If an art can be measured by money, would you still call it art? Does art have to do with money?

My Chinese name is Lotus in Peace. I drew The Lotus Eye once I heard the news of Picasso’s Women of Algiers sold for an amount of money almost as big as the sky. I can’t remember how much exactly but I shall never forget the fact. It just disgusts me.

According to Wikipedia-The Arts, “In its most basic abstract definition, art is a documented expression of a sentient being through or on an accessible medium so that anyone can view, hear or experience it.” Obviously, the definition of the Arts doesn’t mention anything to do with money. So should I say, art is there for people to view, hear, appreciate, experience or make the world a better place, but not for sale?

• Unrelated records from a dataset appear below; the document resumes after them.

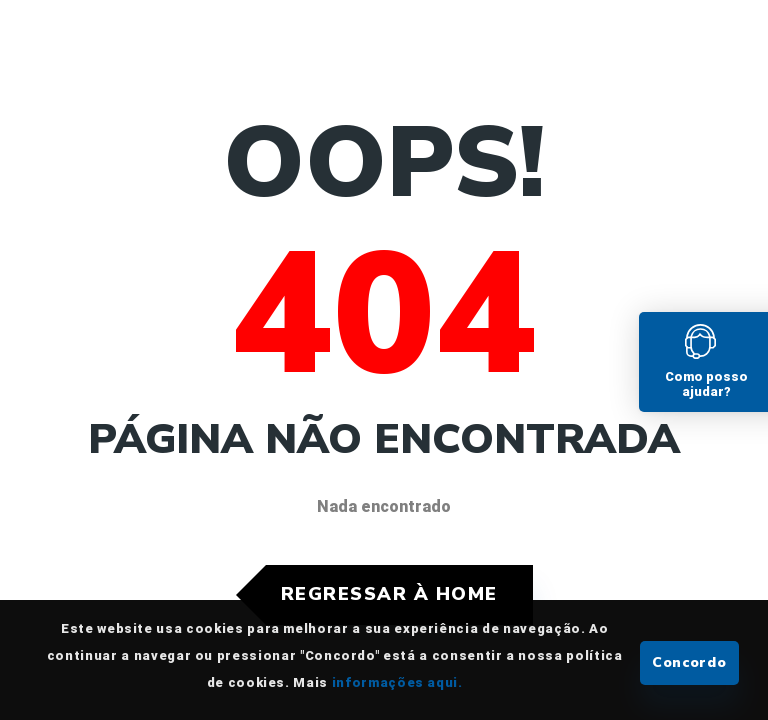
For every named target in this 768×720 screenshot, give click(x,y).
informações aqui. (397, 682)
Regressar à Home (389, 594)
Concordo (689, 662)
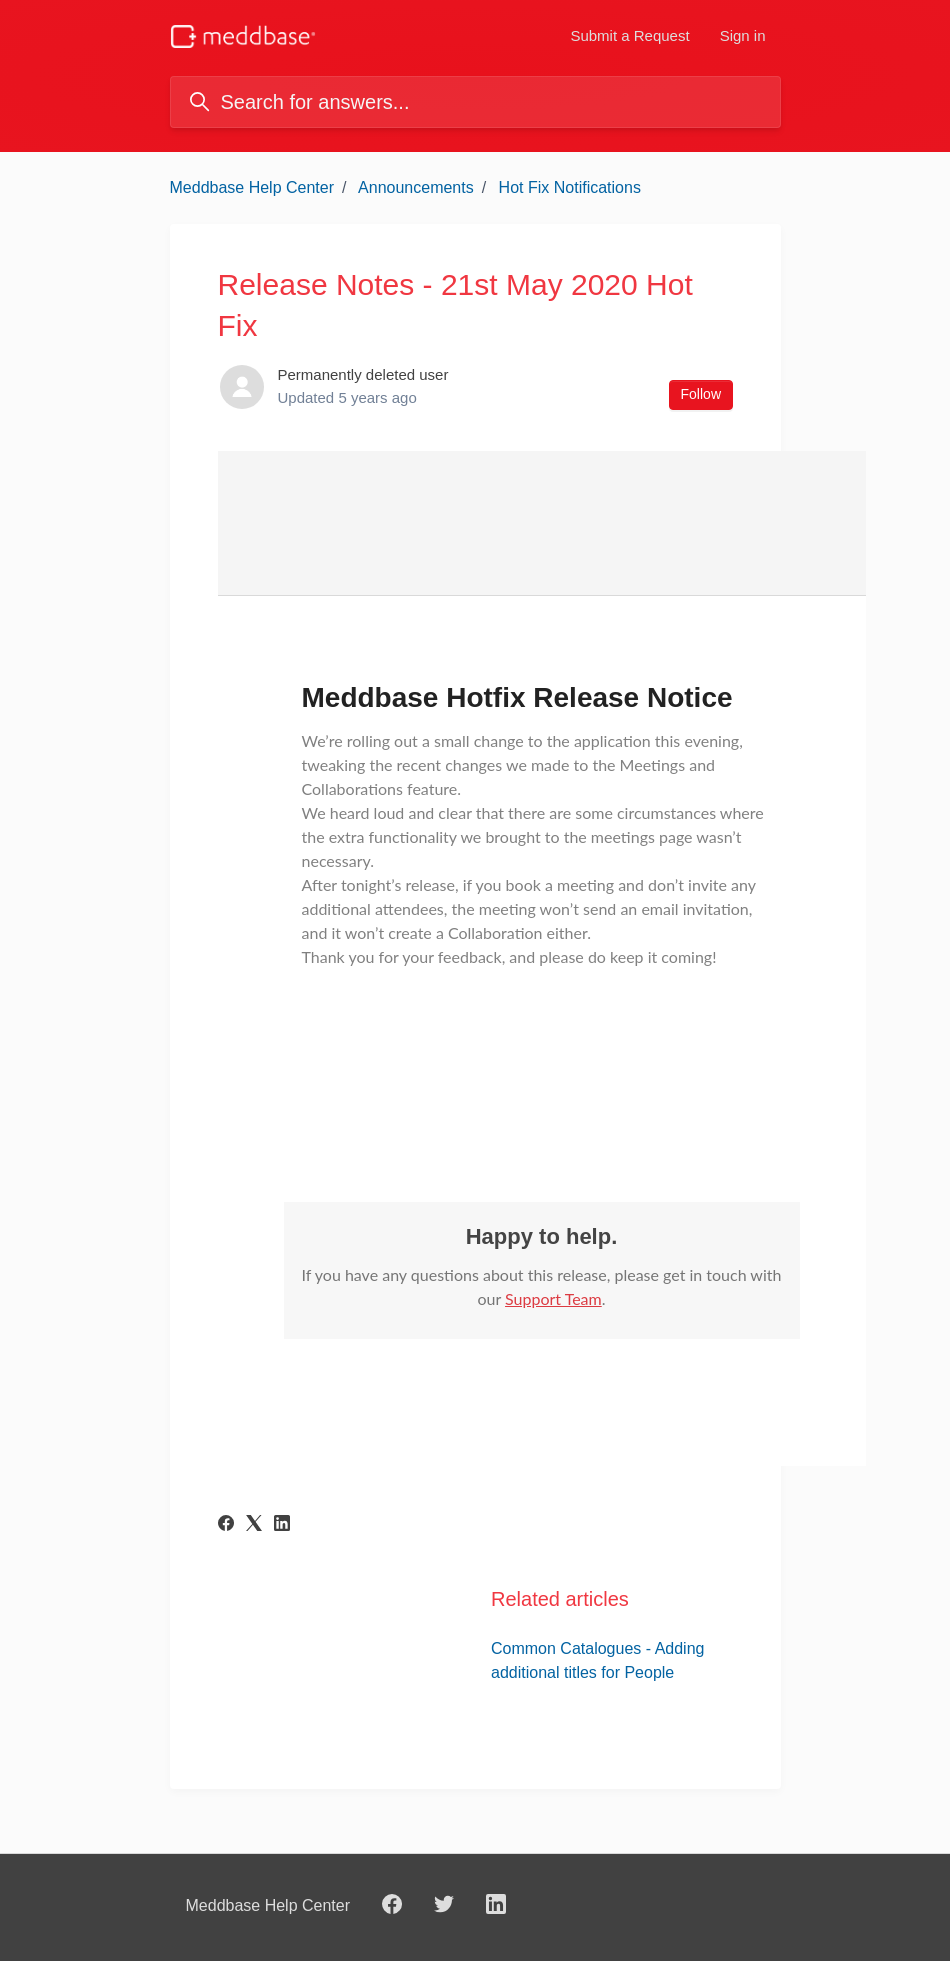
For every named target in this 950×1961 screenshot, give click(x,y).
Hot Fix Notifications (570, 187)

$179m, so what? How exactly does the $179m do good to the people, to the world? Personally,as a matter of fact, whether you admit it or not, it just makes the arts cheaper and cheaper. For the sake of art, I dare ask, what will they do with the money and what will they do with the painting?

Nowadays, nothing is not that cheap. Hearing the voices of majority people on earth, everything is not cheap but expensive. You’ve earned more, but you would spend far more. Your basic salary improves little by little, but even the price of a proper Chinese soup goes higher and faster than you might imagine. There is nothing absolute. You can afford something like Picasso’s Women of Algiers, give it a superb price, break some record, so what? The painting is still a painting. How many people can really view, hear, appreciate and experience the art of the painting itself that way?

Why everything is so cheap? Nothing is really priceless. Everything has a good price. If anything has got a price to sell or buy, is it still so precious or priceless? Is it?

Anything you can buy with money is not priceless or rather not precious. Before, a medal could be priceless or precious, but now you can buy one cheaply; a life could be precious or priceless, but now you too can buy one secretly; a love could be priceless or precious, but too you now can buy one on the street or through the internet; a piece of art could be very precious and priceless, but now it seems not. It only weighs for the weight of money and values for the meaning of money. It is swinging between the edge of pure art and the commercially corrupt. And it’s people who make it so…

I believe pursuing art should be the final lifestyle. Only creating our world with a pure heart can make us against any forms of lowness, live for the meaning of life and the sense of human dignity.

I doubt any real artists want their art to concern money. After all, they don’t create any art for money, but for the sake of art itself. Otherwise, they are no different from those art dealers.

I believe Van Gogh already suffered the pain long before he cut his ear and suffered more before he shot himself. His Sunflowers can tell how much he wanted the pure life. I also believe Pablo Picasso wouldn’t mind how much his paintings were being sold for today if he were still alive. He already grinned at us even after his death.